Emilie-Claire Barlow (born 6 June 1976) is a Canadian singer, arranger, record producer, and voice actress. She has released several albums on her label, Empress Music Group, and has voiced characters for animated television series. She performs in English, French, and Portuguese.

Barlow's first album, Sings, was released in 1998. She has received seven nominations for Canada's Juno Awards with her album Seule ce soir winning for best Jazz Vocal Recording in 2013 and Clear Day winning the same award in 2016. Seule ce soir also won Album of the Year – Jazz Interpretation at the 2013 ADISQ Awards.  Barlow was also nominated for the Jack Richardson Producer of the Year Award at the 2016 Juno Awards.

Barlow was named Female Vocalist of the Year at the 2008 National Jazz Awards.
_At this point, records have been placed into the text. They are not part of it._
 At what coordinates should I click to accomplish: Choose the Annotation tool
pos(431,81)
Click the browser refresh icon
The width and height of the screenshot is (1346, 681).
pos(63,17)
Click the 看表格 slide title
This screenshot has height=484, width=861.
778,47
She has named as influences Ella Fitzgerald, Tony Bennett, and Stevie Wonder.

Barlow has voiced various characters for animated television series, including Sailor Mars and Sailor Venus in Sailor Moon, Courtney, Laurie and Ellody in the Total Drama series, Chrissy in 6teen, Mrs. Ridgemount in Stoked, Bunny in Almost Naked Animals and Theresa Falcone (MacDougall) in Fugget About It.Early life
Born in Toronto to parents who were professional musicians, Barlow grew up in recording studios and by age seven had begun a career singing television and radio commercials. Barlow's grandfathers were ventriloquist Cy Leonard and actor Bob Homme (who played The Friendly Giant). Her father is award-winning jazz drummer Brian Barlow (aka Brian Leonard). Her mother, Judy Tate, is a composer, arranger and singer. Her uncle was Richard Homme, a Canadian jazz bassist who died 6 May 2011.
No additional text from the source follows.